* [WHAT IS REQUIRED] To answer, print the line containing "Task: Click the Run" and each line after it in the listing below, exactly as they stand.

* [DATA FOR THIS EXERCISE]
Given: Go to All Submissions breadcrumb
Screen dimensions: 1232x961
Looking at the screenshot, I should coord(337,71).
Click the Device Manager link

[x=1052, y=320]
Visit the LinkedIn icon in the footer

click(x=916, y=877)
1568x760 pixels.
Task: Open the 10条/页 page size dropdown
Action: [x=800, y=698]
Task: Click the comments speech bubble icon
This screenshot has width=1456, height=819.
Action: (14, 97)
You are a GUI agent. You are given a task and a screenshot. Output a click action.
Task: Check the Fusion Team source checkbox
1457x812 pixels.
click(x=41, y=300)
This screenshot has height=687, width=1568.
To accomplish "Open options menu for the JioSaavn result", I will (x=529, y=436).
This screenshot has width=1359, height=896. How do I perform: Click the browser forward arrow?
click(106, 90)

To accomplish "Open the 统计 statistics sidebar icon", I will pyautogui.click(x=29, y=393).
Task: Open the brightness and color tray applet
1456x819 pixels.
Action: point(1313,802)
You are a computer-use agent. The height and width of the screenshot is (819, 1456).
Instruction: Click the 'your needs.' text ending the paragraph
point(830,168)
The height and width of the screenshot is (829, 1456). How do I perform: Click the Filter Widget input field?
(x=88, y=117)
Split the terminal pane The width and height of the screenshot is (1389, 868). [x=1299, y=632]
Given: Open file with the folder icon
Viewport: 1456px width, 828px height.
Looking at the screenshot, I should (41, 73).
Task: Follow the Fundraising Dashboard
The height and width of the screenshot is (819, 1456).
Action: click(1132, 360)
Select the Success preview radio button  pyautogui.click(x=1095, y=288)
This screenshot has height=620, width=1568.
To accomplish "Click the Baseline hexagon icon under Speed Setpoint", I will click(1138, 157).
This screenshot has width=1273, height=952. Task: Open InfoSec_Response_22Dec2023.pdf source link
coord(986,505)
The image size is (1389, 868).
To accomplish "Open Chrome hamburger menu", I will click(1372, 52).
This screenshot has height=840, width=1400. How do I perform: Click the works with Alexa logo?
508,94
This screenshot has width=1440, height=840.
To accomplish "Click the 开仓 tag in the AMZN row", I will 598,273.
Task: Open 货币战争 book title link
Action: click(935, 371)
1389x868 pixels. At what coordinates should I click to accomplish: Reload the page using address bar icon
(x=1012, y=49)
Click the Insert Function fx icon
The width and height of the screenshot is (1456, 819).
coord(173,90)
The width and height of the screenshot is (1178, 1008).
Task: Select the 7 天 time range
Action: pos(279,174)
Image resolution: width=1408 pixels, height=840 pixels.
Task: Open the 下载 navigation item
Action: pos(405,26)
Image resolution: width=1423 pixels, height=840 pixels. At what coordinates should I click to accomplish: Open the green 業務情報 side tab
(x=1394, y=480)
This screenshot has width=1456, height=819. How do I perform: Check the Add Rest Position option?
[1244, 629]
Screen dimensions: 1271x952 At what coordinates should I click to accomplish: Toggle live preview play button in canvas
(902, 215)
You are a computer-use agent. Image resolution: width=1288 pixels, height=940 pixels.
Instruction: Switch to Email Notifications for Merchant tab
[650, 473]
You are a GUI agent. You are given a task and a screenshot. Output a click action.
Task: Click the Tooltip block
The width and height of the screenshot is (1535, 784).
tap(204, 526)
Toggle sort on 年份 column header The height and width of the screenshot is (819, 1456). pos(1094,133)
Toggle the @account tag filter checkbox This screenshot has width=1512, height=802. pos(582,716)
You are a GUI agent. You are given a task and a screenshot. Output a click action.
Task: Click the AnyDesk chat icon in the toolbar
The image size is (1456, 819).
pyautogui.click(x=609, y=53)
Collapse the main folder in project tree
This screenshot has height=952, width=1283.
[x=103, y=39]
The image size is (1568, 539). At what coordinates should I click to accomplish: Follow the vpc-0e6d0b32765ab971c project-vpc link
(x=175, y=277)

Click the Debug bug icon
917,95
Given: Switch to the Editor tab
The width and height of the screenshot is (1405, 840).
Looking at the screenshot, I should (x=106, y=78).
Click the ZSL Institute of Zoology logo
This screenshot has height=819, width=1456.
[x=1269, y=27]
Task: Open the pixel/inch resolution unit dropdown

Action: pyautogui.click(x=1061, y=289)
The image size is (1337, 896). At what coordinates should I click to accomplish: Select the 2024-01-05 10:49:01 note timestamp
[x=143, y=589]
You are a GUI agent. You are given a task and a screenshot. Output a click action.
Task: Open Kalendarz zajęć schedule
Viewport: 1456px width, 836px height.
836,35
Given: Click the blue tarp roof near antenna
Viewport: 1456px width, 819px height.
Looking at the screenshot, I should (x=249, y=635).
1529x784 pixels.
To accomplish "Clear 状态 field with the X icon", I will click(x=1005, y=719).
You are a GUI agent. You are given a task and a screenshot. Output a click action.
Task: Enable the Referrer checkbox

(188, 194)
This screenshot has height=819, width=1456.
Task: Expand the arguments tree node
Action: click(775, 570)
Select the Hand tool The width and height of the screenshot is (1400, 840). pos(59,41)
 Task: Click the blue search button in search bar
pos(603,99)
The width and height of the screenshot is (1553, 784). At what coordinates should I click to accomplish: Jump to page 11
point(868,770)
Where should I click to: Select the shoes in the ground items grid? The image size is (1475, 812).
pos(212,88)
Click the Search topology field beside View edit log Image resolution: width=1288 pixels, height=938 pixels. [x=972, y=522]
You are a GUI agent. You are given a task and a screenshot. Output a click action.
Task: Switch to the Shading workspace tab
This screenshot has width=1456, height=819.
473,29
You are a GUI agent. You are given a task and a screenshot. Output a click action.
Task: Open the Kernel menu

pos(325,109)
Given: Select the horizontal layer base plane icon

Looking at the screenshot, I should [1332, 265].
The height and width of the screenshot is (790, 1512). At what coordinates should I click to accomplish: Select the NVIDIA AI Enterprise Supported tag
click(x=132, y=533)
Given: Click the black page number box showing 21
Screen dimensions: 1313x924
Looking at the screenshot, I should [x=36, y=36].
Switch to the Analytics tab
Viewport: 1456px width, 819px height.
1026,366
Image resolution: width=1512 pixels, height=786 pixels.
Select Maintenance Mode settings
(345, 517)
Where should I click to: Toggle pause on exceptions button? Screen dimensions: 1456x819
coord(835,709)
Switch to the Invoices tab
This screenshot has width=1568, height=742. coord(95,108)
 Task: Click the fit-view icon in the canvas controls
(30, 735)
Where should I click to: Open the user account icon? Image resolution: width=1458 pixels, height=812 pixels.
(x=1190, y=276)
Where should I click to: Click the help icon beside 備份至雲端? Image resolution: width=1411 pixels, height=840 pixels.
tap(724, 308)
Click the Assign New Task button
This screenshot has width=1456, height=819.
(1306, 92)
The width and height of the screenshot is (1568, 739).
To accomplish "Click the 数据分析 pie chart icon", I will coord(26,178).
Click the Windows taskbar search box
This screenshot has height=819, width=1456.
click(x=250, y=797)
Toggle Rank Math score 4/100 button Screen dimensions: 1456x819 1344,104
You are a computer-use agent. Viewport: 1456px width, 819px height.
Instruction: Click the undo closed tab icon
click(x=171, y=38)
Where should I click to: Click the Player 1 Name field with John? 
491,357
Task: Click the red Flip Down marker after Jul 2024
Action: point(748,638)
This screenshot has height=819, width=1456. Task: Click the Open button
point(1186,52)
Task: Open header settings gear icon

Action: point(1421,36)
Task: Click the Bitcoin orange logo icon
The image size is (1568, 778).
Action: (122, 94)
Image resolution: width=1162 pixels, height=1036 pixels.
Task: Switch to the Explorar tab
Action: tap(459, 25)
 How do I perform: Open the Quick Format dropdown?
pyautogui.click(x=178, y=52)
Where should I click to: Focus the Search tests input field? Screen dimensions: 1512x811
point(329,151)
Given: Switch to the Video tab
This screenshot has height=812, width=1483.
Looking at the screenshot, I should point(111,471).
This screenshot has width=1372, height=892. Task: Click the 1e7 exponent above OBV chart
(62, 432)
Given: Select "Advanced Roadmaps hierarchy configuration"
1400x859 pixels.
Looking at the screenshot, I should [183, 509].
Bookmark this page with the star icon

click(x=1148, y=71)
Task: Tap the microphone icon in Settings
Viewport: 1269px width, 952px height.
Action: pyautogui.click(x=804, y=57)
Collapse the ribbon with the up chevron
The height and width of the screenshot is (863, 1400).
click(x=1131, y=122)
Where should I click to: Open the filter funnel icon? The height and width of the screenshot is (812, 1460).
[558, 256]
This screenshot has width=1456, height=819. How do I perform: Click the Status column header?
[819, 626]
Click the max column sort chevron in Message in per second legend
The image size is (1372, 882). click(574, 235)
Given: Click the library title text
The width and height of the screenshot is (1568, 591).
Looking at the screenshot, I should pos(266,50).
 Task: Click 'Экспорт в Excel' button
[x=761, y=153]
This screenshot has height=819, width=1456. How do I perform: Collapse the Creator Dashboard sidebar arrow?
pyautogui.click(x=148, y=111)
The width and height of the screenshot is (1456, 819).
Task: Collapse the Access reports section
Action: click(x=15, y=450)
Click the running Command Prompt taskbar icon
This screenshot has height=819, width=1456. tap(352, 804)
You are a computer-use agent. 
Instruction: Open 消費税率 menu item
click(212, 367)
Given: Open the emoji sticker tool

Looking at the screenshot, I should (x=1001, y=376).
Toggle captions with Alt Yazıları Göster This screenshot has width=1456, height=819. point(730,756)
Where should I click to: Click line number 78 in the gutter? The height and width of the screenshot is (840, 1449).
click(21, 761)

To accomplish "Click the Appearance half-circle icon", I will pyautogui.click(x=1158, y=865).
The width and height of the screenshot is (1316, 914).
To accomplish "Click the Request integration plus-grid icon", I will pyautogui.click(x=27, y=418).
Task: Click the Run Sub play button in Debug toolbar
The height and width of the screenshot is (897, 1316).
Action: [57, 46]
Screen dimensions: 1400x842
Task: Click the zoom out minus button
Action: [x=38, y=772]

* [ANSWER TO THE EXERCISE]
Task: Click the Run Sub play button in Debug toolbar
The height and width of the screenshot is (897, 1316).
Action: [57, 46]
Screen dimensions: 1400x842
Task: Click the zoom out minus button
Action: [x=38, y=772]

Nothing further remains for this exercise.